▶ **GIVEN INFORMATION**
━━━━━━━━━━━━━━━━━━━━━━━━━━━━━━

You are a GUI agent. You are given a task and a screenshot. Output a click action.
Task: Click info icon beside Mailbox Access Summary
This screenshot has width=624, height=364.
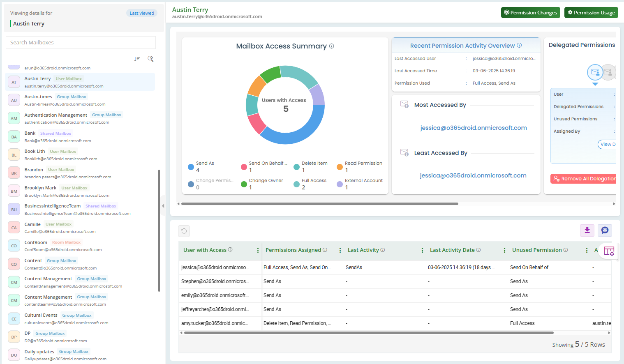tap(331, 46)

━━━━━━━━━━━━━━━━━━━━━━━━━━━━━━

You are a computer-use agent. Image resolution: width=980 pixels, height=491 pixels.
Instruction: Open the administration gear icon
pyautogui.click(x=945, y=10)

━━━━━━━━━━━━━━━━━━━━━━━━━━━━━━

▶ **PROMPT**
Your response should be each line that includes the word "agent", copied from the records.

▶ **ANSWER TO THIS PROBLEM**
You are a GUI agent. You are given a task and a screenshot. Output a click action.
You are a computer-use agent. Image resolution: width=980 pixels, height=491 pixels.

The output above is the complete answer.